### Texto-fonte
_ _ _ _ _

Depois que a temperatura em Brasília esquentou nesta semana e a relação com o presidente da República, Jair Bolsonaro (PSL) ficou estremecida, o presidente da Câmara, Rodrigo Maia (DEM), disse neste sábado (23) a jornalistas que a crise “acabou”. “Ela [crise] foi criada pelo entorno do governo, mas para mim já acabou e agora quero focar naquilo que eu acredito que é fundamental, que é mudar o Brasil”, disse o presidente da Câmara.

Apesar de garantir que vai continuar trabalhando pela reforma da Previdência, Maia mandou o uma série de recados ao governo federal em entrevistas concedidas ontem e hoje a veículos de imprensa. O presidente da Câmara cobra, principalmente, a melhora na articulação política do governo com o Congresso.

“Na próxima semana a gente precisa voltar a trabalhar pela reforma da Previdência. Eu dentro da Câmara, dialogando com os partidos, com os deputados, e o presidente da República assumindo de forma definitiva o que é o seu papel de articulação em nome do governo”, disse Maia neste sábado (23).

1. Bolsonaro precisa se empenhar mais pela reforma da Previdência 

O principal recado de Maia o governo federal é a necessidade de um empenho por parte de Bolsonaro para aprovar a reforma da Previdência. “Não preciso namorar, não preciso conversar, não preciso tomar café. Eu tenho convicção da matéria, o presidente nunca teve”, disse Maia a jornalistas neste sábado, referindo-se à declaração em que Bolsonaro comparou sua relação com o presidente da Câmara com um namoro. “Ele precisa ter convicção, precisa parar de falar que é contra a reforma da Previdência. Isso atrapalha, isso gera insegurança”, criticou o presidente da Câmara.

_ _ _ _ _

Dados para localizar itens

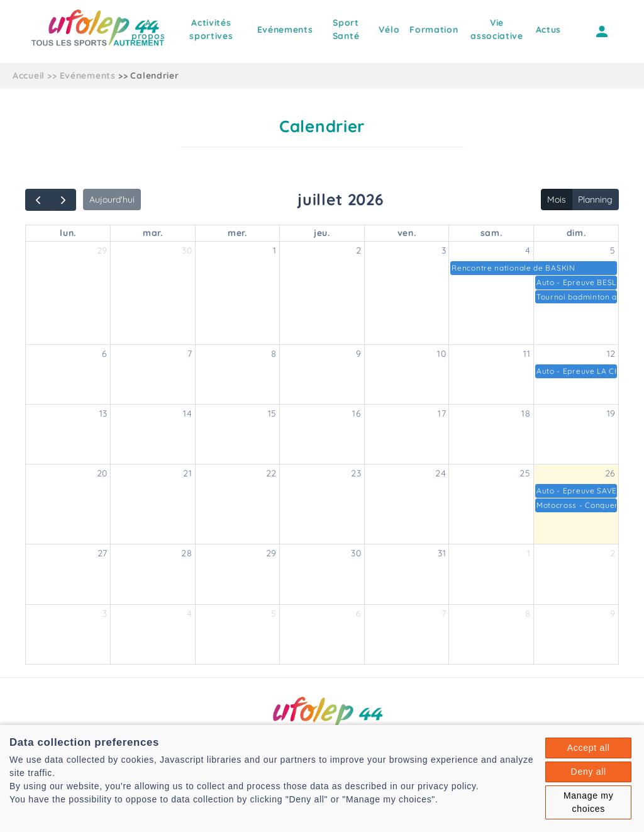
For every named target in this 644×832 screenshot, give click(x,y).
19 (611, 413)
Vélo (389, 30)
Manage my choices (588, 802)
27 (103, 553)
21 (187, 473)
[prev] (38, 200)
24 (440, 473)
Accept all (589, 748)
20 (102, 473)
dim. (576, 233)
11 (526, 354)
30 (187, 250)
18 (526, 413)
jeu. (322, 233)
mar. (153, 233)
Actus (548, 30)
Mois (557, 200)
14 (187, 413)
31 (441, 553)
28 (186, 553)
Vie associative (497, 29)
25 (525, 473)
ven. (407, 233)
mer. (237, 233)
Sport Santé (346, 29)
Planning (595, 200)
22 (271, 473)
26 (610, 473)
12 (611, 354)
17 (441, 413)
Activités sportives (211, 29)
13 (103, 413)
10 (441, 354)
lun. (68, 233)
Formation (433, 30)
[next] (63, 200)
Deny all (589, 772)
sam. (491, 233)
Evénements (285, 30)
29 (102, 250)
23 (356, 473)
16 (357, 413)
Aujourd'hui (112, 200)
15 (272, 413)
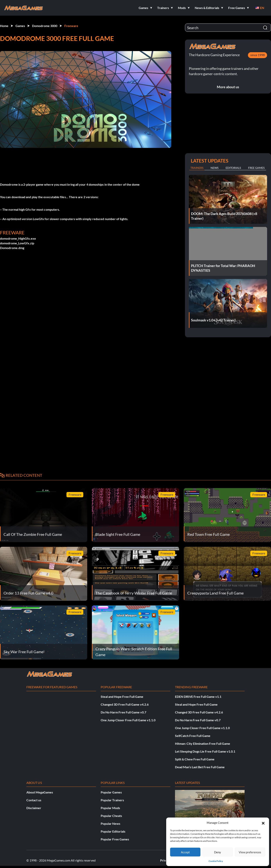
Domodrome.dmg (12, 248)
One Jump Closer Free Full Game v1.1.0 (128, 720)
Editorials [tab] (233, 168)
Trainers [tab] (197, 168)
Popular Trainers (112, 800)
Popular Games (111, 792)
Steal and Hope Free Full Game (122, 696)
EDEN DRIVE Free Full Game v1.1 (198, 696)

_ _ _ _ _

### O que fazer
**A.** Responda com base na reportagem sobre Rodrigo Maia:
(i) Segundo Maia, por quem a crise foi criada?
(ii) O que o presidente da Câmara cobra principalmente do governo?
(iii) Com o que Bolsonaro comparou sua relação com o presidente da Câmara?
**B.** Transcreva da reportagem sobre Rodrigo Maia o trecho que começa em "Depois que a" e segue até "com o Congresso.", sem nenhuma alteração.
**C.** Escreva a continuação da reportagem sobre Rodrigo Maia a partir do ponto em que ela termina.
Os dados não têm relação com a reportagem sobre Rodrigo Maia.

### Respostas
**A.**
(i) Pelo entorno do governo.
(ii) A melhora na articulação política do governo com o Congresso.
(iii) Com um namoro.

**B.**
Depois que a temperatura em Brasília esquentou nesta semana e a relação com o presidente da República, Jair Bolsonaro (PSL) ficou estremecida, o presidente da Câmara, Rodrigo Maia (DEM), disse neste sábado (23) a jornalistas que a crise “acabou”. “Ela [crise] foi criada pelo entorno do governo, mas para mim já acabou e agora quero focar naquilo que eu acredito que é fundamental, que é mudar o Brasil”, disse o presidente da Câmara.

Apesar de garantir que vai continuar trabalhando pela reforma da Previdência, Maia mandou o uma série de recados ao governo federal em entrevistas concedidas ontem e hoje a veículos de imprensa. O presidente da Câmara cobra, principalmente, a melhora na articulação política do governo com o Congresso.

**C.**
Bolsonaro chegou a dizer nesta semana que não gostaria de aprovar as mudanças. "A gente sabe que a reforma da Previdência é dura. Gostaria de não fazer, mas se não fizer, daqui dois, três anos quebra o Brasil e ninguém recebe nada”, disse o presidente em uma transmissão ao vivo nas redes sociais. 

“Ele não precisa me convencer a ser a favor da Previdência, o Paulo Guedes é que tem que continuar convencendo ele a ser a favor da Previdência. Eu estou onde sempre estive, eu defendo as mesmas ideias há muitos anos. Ele vem num processo de transição”, disse Maia. 

Em entrevista ao jornal “O Globo”, Maia foi na mesma linha ao defender um maior protagonismo de Bolsonaro na tentativa de aprovar a reforma. “Se ele não comandar, não teremos os 308 votos. Se não chamar deputado por deputado, não olhar no olho e não falar da importância da reforma, será difícil. Ou ele patrocina, lidera e passa a ser o garoto-propaganda dela, ou será muito difícil. Vou continuar trabalhando, tenho influência sobre boa parte dos parlamentares, mas não chego aos 308 votos”, disse Maia ao jornal.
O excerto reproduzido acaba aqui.